O what a nine days we’re going to have together—the most wonderful that were ever spent. I dream of them, tell myself tales about them, live them over many times in imagination before they are realised. Sometimes I’m going to have no end of sleep, sometimes I’m going to keep awake every second, sometimes I’m going to sit quietly by a fire, and sometimes I’m going to taxi all the time. I can’t fit your faces into the picture—it seems too unbelievable that we are to be together once again. To-day I’ve been staging our meeting—if you arrive first, and then if I arrive before you, and lastly if we both hit London on the same day. You mustn’t expect me to be a sane person. You’re three rippers to do this—and I hope you’ll have an easy journey. The only ghost is the last day, when the leave train pulls out of Charing Cross. But we’ll do that smiling, too; C’est la guerre.

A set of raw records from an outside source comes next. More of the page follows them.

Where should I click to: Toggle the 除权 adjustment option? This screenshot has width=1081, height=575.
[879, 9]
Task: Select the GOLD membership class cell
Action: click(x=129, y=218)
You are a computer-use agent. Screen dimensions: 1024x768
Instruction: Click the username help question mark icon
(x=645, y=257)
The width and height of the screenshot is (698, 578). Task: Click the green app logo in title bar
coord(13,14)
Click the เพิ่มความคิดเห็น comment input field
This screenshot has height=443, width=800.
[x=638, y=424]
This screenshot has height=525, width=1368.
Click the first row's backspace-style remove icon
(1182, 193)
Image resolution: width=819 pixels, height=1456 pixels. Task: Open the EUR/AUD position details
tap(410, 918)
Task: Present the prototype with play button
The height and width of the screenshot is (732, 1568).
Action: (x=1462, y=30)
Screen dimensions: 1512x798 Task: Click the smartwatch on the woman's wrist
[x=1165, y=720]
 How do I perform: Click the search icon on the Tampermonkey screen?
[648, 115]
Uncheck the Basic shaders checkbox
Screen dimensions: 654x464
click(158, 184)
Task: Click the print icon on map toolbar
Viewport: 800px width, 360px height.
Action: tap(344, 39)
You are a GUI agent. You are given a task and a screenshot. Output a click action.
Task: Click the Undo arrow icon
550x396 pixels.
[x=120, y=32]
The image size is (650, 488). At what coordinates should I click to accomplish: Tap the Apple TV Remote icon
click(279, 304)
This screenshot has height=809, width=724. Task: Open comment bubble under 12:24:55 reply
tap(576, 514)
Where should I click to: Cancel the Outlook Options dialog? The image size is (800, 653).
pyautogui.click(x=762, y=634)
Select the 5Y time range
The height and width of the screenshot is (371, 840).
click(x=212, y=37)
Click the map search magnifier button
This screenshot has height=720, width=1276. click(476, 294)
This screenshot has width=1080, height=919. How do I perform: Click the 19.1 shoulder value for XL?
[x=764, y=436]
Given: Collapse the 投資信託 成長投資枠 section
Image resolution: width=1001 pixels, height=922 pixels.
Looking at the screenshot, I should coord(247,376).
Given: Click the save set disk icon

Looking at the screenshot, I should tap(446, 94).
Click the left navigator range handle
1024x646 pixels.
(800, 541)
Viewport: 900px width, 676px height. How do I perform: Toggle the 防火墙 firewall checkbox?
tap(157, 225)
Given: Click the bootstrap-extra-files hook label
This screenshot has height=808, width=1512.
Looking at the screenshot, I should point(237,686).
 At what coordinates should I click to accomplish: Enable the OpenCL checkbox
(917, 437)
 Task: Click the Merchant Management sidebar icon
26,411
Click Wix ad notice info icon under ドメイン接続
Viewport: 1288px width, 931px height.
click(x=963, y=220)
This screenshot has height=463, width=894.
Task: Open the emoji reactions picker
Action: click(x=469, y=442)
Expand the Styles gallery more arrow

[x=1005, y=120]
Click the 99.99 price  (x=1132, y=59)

Yours always and ever, CON.
January 6th, 1917.
MY DEAR ONES:
I have just seen a brother officer aboard the ex-London bus en route for Blighty. How I wished I could have stepped on board that ex-London perambulator to-night! “Pickerdilly Cirkuss, ’Ighbury, ’Ighgate, Welsh ’Arp—all the wye.” O my, what a time I’ll have when I meet you! I shall feel as though if anything happens to me after my return you’ll be able to understand so much more bravely. These blinkered letters, with only writing and no touch of live hands, convey so little. When we’ve had a good time together and sat round the fire and talked interminably you’ll be able to read so much more between the lines of my future letters. To-morrow you ought to land in England, and to-morrow night you should sleep in London. I am trying to swop my leave with another man, otherwise it won’t come till the 15th. I am looking forward every hour to those miraculous nine days which we are to have together. You can’t imagine with your vividest imagination the contrast between nine days with you in London and my days where I am now. A battalion went by yesterday, marching into action, and its band was playing I’ve a Sneakin’ Feelin’ in My Heart That I Want to Settle Down. We all have that sneaking feeling from time to time. I tell myself wonderful stories in the early dark mornings and become the architect of the most wonderful futures.
I’m coming to join you just as soon as I know how—at the worst I’ll be in London on the 16th of this month.
The following letters were written after Coningsby had met his family in London.
January 24th, 1917.
MY DEAR ONES:
I have had a chance to write you sooner than I expected, as I stopped the night where I disembarked, and am catching my train to-day.